Rococo (or Roccoco) Western Art style refers to a French Fine Art Movement, observed at peak during the eighteenth century, 1730s to be precise, during the reign of King Louis XV. The term ‘Rococo’ was derived from the French word ‘rocaille’ (pebble) and Italian term ‘Barocco (Baroque).’ Right from the ornamental objects of interior decoration such as furniture, to architecture, paintings, and sculpture, this novel French style touched all. Considered as a high fashion style, Rococo had some popular forms. In fact, Rococo can be labeled as the climax and the fall of Baroque Art.

The Details

In this Western Art style, grotesques were converted into lines, curves, and bands, all the while flirting safely with imaginary, fantasy, and game playing. Rococo was the dominant choice of the then modern and aristocrat society, which focused more on the unreflective and indulgent living style, rather than morality, piety, discipline, and heroism. Graceful & lighthearted romance, mythology, routine life, history, and religion were the key themes. Fanciful figures, a smart use of line, delicate curves, and pastel colors were the other evident key characteristics of this Western Art style. Focused on subjects, the art works were light in color, effects, and emotion. Rococo’s special attention to fine details in the purview of feminine taste made it a preferred choice for interior decoration. This style was also used in furniture, tapestry design, and portraiture.


Jean-Antoine Watteau (1684-1721) is considered as the first Rococo painter. He greatly influenced the later painters like Francois Boucher (1703-70), Jean-Honoré Fragonard (1732-1806), and Élisabeth-Louise Vigée-Le Brun (1755-1842 – especially in her portraits of Marie Antoinette).
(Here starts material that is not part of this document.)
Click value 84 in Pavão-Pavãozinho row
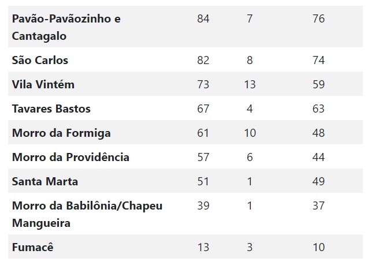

Thomas Gainsborough (1727-88) added uniqueness to the style through delicate and sensitive intricacies. Other Rococo artists include Jean-Baptiste van Loo (1684-1745), his two sons Louis-Michel van Loo (1707-71) & Charles-Amédée-Philippe van Loo (1719-95), & his younger brother Charles-André van Loo (1705-65); Nicolas Lancret (1690-1743); Jean-Baptiste-Siméon Chardin (1699-1779); and Jean-Baptiste Greuze (1725-1805).

The Spread

Not only France, Rococo gained popularity in Germany, Bohemia, and Austria too. The German version of this French art style was introduced in churches and palaces in the southern part of the country, while Frederician Rococo was admired in the Kingdom of Prussia. In Italy, Giovanni Battista Tiepolo (1696-1770) was the frontrunner of this art movement. In England, Rococo was never adopted as an architectural style however; it significantly influenced Fine Arts zones, such as porcelain, silverwork, silk, and even some English furniture.

The End

Starting 1760s Rococo started to decline, as the critics condemned it as frivolous, tasteless, colorless art, and the sign of a corrupt society. Neo-Classicism eventually replaced this rich Western Art style, in 1785. 1820-70 witnessed the revival and another fall of Rococo.